Le perfectionnisme – le fléau psy ou l’utilité ?
L’extrait d’un bilan de personnalité (passé entre mes mains récemment), dont la lecture s’est avérée extrêmement intéressante du point de vue sociétal (avec un esprit philosophique) :
Pendant votre enfance vous avez pu avoir le sentiment qu’il vous fallait être parfait pour que l’on vous aime. Cette impression pouvait avoir plusieurs sources :
- une certaine exigence de la part de votre entourage (parents, enseignants, amis…)
- un certain manque de reconnaissance de leur part, de l’insuffisance d’expression de leur satisfaction à votre égard.
Cela vous a conduit à l’impression que vous n’étiez pas encore assez bien, et que vous deviez toujours vous améliorer, progresser.
A partir de là découlent certaines de vos valeurs :
- l’évolution et ses dérives (l’apprentissage, le développement…)
- la qualité et la perfection qui, seules, permettent l’appréciation véritable
- une étique supérieure, une certaine morale, de la rigueur.
Ainsi, vous faites preuve d’idéalisme, d’ambition, de loyauté, d’intégrité. Vous êtes fidèle à vos engagements, respectueux des règles et des codes.
En lisant ces lignes et le reste du bilan détaillant le préambule susmentionné, une pensée a commencé à m’obséder : ce sont justement les valeurs qui manquent tant à notre société… N’est-ce pas ? L’apprentissage, le développement, la qualité, la perfection, l’éthique, la morale, la rigueur, la loyauté, l’intégrité.
Bien sûr, chacun perçoit et tracte ces mots à sa manière et à son degré. Mais il me semble que si on devait décrire grossièrement notre société avec des valeurs, à l’instar d’un bilan de personnalité, ces valeurs seraient plutôt des antonymes directs du perfectionnisme.
Par conséquent, une question forcément s’est installée dans mon esprit :
ce fait, viendrait-il d’une mauvaise éducation ou est-ce que l’éducation consiste aujourd’hui à stimuler une énorme estime de soi chez chaque enfant (quels que soient ses résultats et sa conduite) ?

* _EXERCICES À TRAITER_:
1. D'après le texte sur le perfectionnisme, de quelles qualités la personne décrite par le bilan fait-elle preuve ?
2. Poursuivez, s'il vous plaît, le texte sur le perfectionnisme à la suite de sa dernière phrase.

* _Enregistrements bruts_:
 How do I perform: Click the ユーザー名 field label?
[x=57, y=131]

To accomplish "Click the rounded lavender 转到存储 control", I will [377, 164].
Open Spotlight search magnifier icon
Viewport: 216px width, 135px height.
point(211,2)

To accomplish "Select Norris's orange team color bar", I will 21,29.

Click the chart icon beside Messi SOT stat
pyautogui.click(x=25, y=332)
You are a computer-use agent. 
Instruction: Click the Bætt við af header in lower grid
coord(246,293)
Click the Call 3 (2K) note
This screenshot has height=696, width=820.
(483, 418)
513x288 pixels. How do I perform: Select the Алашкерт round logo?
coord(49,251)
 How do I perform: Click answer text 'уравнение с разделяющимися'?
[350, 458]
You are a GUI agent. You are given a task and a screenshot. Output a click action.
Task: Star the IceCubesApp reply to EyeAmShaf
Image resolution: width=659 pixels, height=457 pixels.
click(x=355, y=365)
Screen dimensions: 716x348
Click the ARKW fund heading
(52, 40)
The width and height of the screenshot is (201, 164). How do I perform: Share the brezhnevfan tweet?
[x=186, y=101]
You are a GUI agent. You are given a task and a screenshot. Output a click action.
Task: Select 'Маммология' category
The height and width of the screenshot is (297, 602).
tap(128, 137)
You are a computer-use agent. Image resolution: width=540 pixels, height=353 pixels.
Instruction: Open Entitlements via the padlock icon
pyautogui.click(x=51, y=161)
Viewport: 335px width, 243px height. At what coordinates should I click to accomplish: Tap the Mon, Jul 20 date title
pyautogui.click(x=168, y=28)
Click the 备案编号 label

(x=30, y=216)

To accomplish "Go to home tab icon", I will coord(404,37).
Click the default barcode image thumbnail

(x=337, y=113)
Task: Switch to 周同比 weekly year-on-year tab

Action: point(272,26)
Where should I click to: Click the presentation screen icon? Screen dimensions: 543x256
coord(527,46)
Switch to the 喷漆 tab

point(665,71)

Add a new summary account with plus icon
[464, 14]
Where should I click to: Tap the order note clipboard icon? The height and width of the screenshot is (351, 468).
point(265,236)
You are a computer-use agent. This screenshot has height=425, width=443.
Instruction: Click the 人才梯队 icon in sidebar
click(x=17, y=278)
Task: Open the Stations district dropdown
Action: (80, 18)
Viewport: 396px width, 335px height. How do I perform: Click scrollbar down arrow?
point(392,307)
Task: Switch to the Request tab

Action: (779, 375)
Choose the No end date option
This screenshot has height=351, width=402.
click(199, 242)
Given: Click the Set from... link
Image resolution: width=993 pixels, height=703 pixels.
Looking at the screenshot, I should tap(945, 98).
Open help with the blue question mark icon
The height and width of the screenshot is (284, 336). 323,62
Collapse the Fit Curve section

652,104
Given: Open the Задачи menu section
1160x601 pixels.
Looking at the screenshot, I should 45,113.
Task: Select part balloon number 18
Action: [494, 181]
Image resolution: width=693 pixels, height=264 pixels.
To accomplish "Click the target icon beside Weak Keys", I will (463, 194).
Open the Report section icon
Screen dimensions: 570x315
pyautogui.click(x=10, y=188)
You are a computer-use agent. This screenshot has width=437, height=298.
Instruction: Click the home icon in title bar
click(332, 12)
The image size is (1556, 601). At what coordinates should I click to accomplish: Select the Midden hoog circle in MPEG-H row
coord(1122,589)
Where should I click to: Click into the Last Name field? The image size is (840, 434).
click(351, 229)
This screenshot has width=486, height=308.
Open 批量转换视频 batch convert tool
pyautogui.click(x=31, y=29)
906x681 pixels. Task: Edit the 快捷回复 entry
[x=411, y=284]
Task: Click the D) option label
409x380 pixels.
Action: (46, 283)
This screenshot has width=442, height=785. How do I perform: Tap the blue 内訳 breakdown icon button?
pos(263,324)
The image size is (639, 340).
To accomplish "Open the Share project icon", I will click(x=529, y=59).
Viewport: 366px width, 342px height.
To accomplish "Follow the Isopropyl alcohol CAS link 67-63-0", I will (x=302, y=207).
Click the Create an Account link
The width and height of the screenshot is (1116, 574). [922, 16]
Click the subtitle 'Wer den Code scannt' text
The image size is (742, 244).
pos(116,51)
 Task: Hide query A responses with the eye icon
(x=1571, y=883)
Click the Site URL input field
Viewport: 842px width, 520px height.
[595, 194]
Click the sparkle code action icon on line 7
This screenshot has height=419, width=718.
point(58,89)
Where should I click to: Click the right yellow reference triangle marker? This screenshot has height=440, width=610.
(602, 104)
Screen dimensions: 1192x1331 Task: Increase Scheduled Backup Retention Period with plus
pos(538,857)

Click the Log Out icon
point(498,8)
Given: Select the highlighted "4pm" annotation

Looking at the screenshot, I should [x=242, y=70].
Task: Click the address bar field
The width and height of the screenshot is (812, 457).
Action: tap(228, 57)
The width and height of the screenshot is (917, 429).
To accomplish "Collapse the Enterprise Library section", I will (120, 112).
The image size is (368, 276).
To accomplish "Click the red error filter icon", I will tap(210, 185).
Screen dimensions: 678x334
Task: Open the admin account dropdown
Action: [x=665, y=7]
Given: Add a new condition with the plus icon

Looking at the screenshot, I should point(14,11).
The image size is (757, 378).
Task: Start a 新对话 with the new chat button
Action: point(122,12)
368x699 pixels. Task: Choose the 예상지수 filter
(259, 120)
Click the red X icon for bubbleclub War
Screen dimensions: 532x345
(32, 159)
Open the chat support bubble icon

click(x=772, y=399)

* _RÉPONSES AUX EXERCICES_:
1. Elle fait preuve d'idéalisme, d'ambition, de loyauté et d'intégrité.

2.
En effet, si un enfant durant toute son enfance est constamment gratifié (peut-être par peur des parents de blesser l’amour propre de leur progéniture, ou peut-être par l’ignorance totale de ces derniers des moindres principes d’une éducation cohérente) et si ses parents ne le « tirent pas vers le haut » – il est difficile d’imaginer la formation d’un perfectionniste tendant à avoir les valeurs énumérées dans ledit bilan de personnalité.
Ou est-ce que le perfectionnisme modéré (positif) doit avoir son origine justement dans la qualité de l’éducation, en dehors de l’aspect purement psychologique (c’est-à-dire en dehors des gratifications, de la reconnaissance, de l’encouragement, etc.) ?
Et est-ce qu’une exigence élevée mélangée à une reconnaissance tiède forment automatiquement un perfectionniste?
Et est-ce que le perfectionnisme est obligatoirement un fléau psychologique?
Perfectionnisme américain
Récemment, à la suite d’une conférence, un français ayant fait ses études et vécu 8 ans aux USA m’a raconté que dans les écoles américaines lorsqu’on rend la copie corrigée – l’encre rouge est utilisé pour indiquer non pas les erreurs, mais ce qui est correct. En revanche les fautes sont corrigées avec un stylo noir ou bleu.
Globalement dans le système d’éducation américain l’accent partout et toujours est fait sur la réussite, même si elle est insignifiante, contrairement à l’attitude française.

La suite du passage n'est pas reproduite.